(Saved data entries)
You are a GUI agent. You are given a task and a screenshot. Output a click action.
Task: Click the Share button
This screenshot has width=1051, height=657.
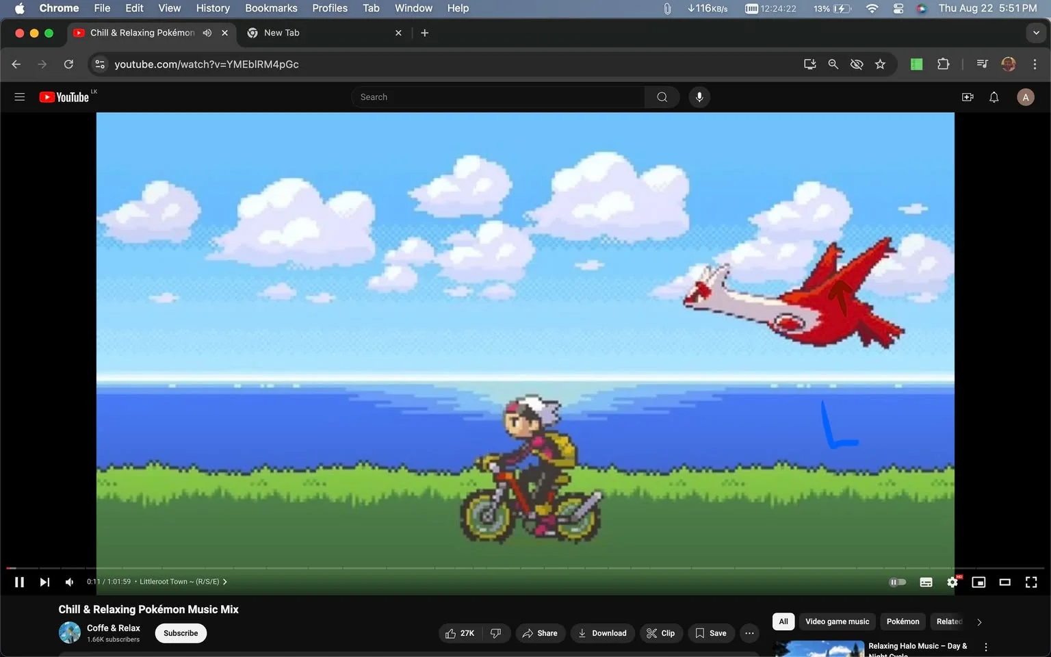click(541, 633)
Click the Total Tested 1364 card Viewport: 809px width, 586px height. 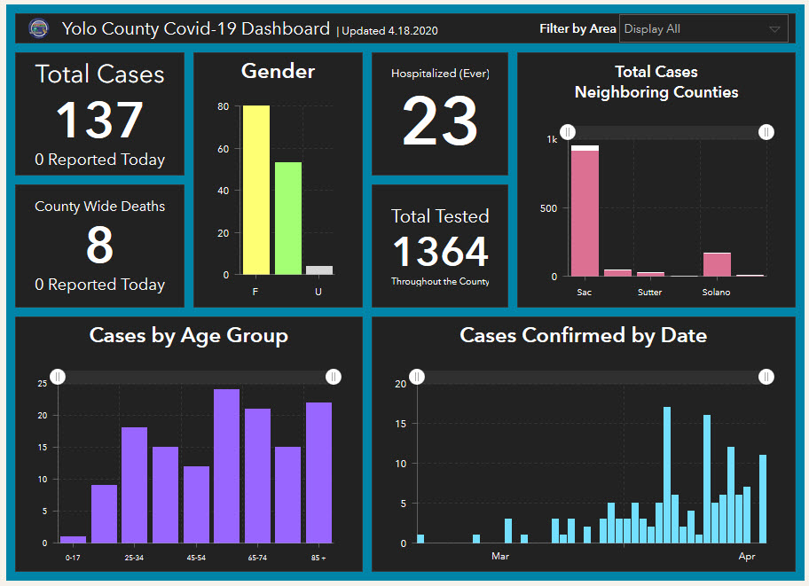[440, 246]
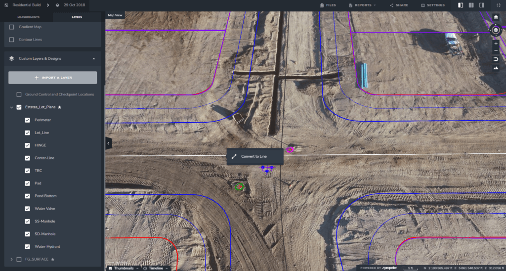
Task: Expand the FG_SURFACE layer group
Action: tap(11, 259)
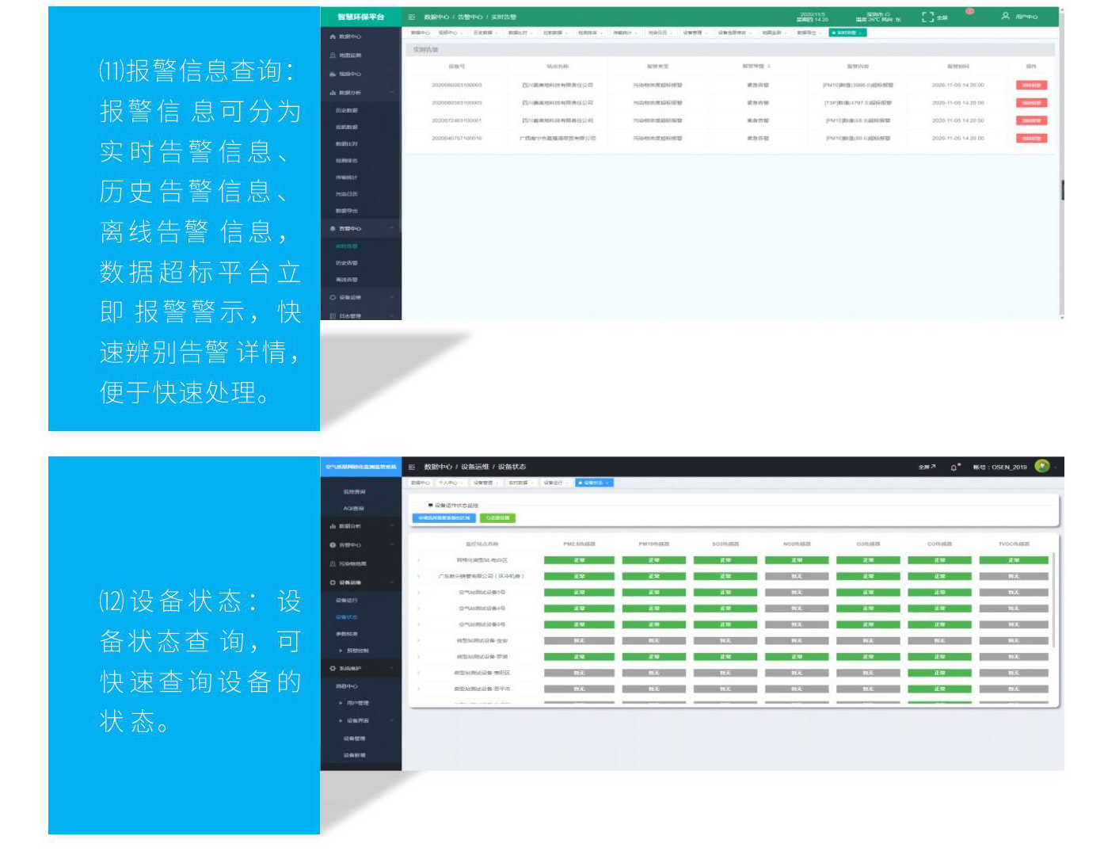Open user center via the person icon
1104x855 pixels.
(x=1005, y=16)
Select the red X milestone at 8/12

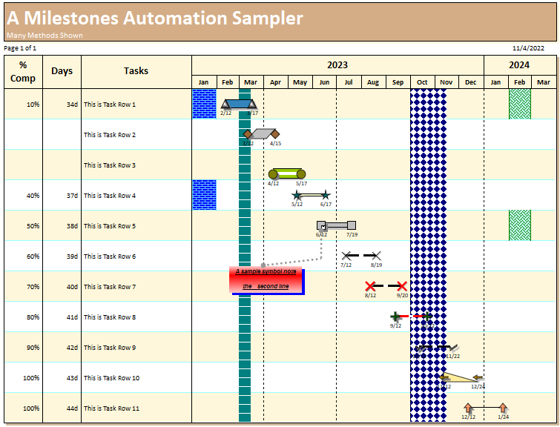tap(370, 286)
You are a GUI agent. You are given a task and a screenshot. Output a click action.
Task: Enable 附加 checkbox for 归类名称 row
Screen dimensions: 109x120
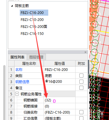point(81,112)
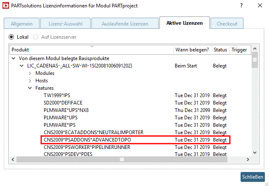Image resolution: width=269 pixels, height=186 pixels.
Task: Click the Wann belegen? column header
Action: (x=192, y=50)
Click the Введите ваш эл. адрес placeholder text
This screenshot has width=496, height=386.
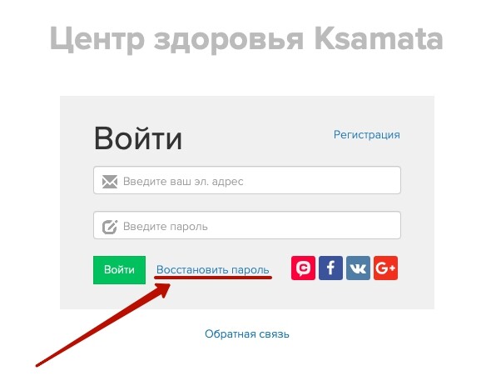[x=183, y=181]
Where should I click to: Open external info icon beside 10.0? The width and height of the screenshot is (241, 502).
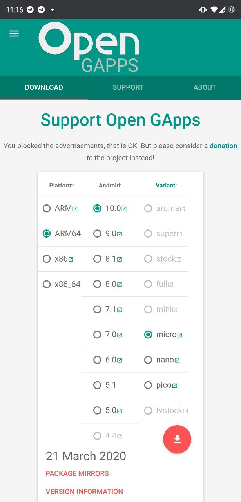[124, 209]
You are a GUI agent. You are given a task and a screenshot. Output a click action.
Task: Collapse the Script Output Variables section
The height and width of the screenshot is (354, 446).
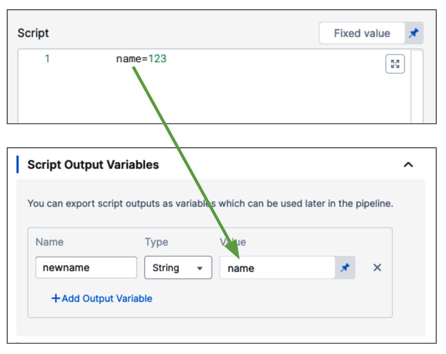[408, 165]
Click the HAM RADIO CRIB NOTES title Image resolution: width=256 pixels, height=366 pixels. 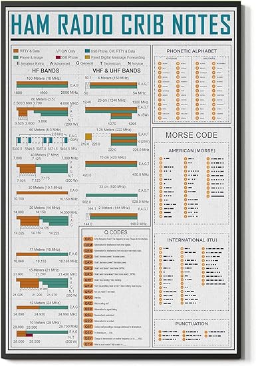click(121, 25)
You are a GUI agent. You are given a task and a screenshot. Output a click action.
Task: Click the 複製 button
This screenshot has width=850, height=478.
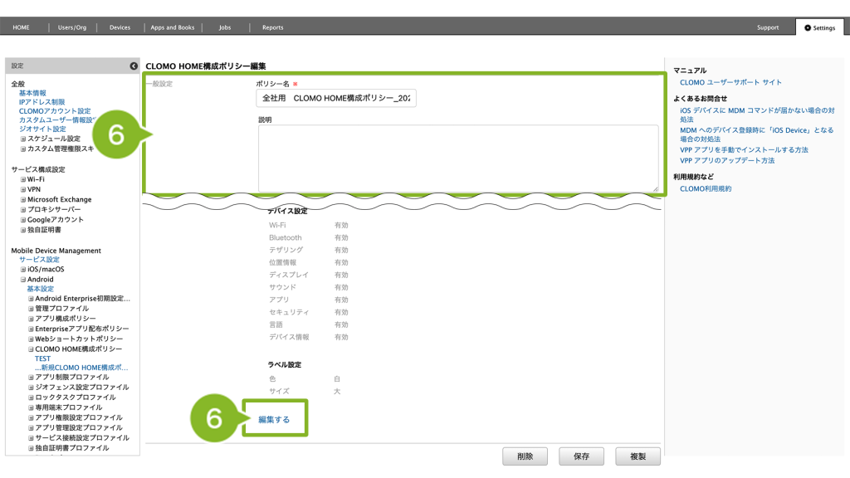pos(638,456)
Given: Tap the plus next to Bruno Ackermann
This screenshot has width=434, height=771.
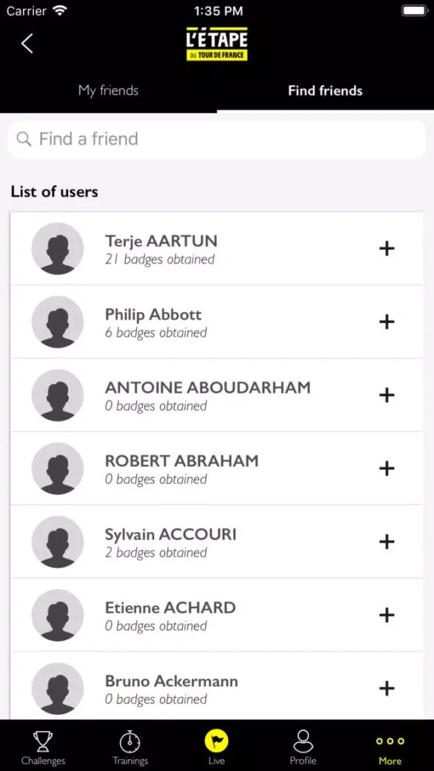Looking at the screenshot, I should 387,688.
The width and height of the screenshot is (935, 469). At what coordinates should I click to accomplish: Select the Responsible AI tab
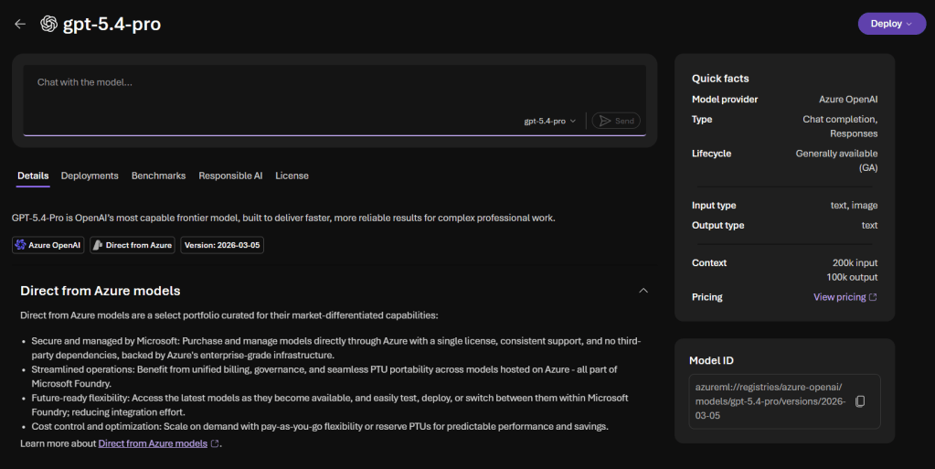pos(230,176)
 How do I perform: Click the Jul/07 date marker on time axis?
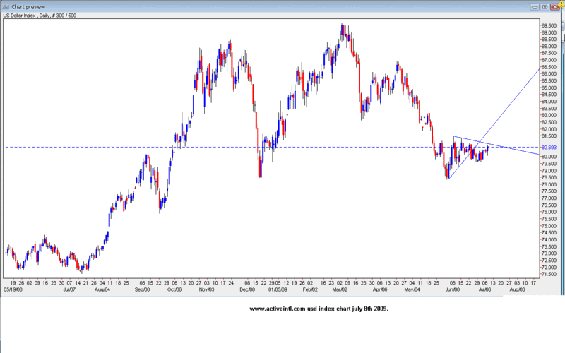coord(69,289)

* WHAT YOU HAVE TO DO
For this exercise, return every line from the data that holds the string "button".

* WRITTEN SOLUTION
Task: Click the Share button
Task: Click the 複製 button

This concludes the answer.